● **Task directions**: Reproduce the stretch of the insurance excerpt below from "Founder & CEO at" through "CEO, B4E Insurtech.", word for word.

Excerpt: Begin

AI adds yet another dimension to these issues and may require changes to underwriting guidelines that have been in place for decades, Cheung said.

Despite these very real risks, it can be hard to explain to buyers why more comprehensive cyber cover may be necessary.

We don’t want products to be designed once and should have a one-size-fits-all flavour.

Aman Pal Singh

Founder & CEO at B4E Insurtech

One issue that may be limiting sales of cyber cover is the complexity of products. Insurance buyers are “looking for products which are simple to understand and affordable,” said Aman Pal Singh, Founder & CEO, B4E Insurtech.

Under current distribution models it is difficult to make cyber products that are affordable and can be distributed with ease.

“Right now, the only other option left is to develop those products, dispense them digitally, create the awareness around it, create the visibility around those products,” Singh said.

“You will need regulation to support you on that. You will definitely need the government to give the subsidies that you need to have those products out there. And then gradually you will see that uptake happening.”

“We don’t want products to be designed once and should have a one-size-fits-all flavour. Products should be designed and built to cater to communities, to cities, to localities where… you’re able to get the right critical mass,” Singh said.  

Never work alone

But many of the new insurtechs developing these new products cannot work alone.

“We can never work alone. So we need partners. We need support from reinsurers and we need support from providers who are licenced to transact insurance on the ground to then take those to market using our technology,” Singh said.

Another dimension is volatility, said Lynn Lin, Senior Vice President at Marsh. How can insurers provide cover for crypto assets when such assets are intrinsically volatile, she asked.

The price of a single bitcoin, for instance, has risen from about US$26,000 a year ago to over US$70,000 earlier this year. Such volatility adds a wrinkle to insurance providers.

Sometimes it takes time for products to scale up and for consumers to understand why they need them.

On example, said Wong, is micro insurance, which has been in the market for about two decades. It has taken that long to evolve to the point where it is not a drag on insurers’ balance sheets but is “a commercially viable proposition in a lot of the markets and regulators are beginning to put into place regulations to support it.”

Excerpt: End
Data section: Begin

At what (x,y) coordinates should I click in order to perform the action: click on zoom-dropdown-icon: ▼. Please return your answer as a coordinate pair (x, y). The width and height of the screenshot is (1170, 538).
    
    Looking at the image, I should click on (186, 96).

Data section: End

● **Answer for this exercise**:
Founder & CEO at B4E Insurtech

One issue that may be limiting sales of cyber cover is the complexity of products. Insurance buyers are “looking for products which are simple to understand and affordable,” said Aman Pal Singh, Founder & CEO, B4E Insurtech.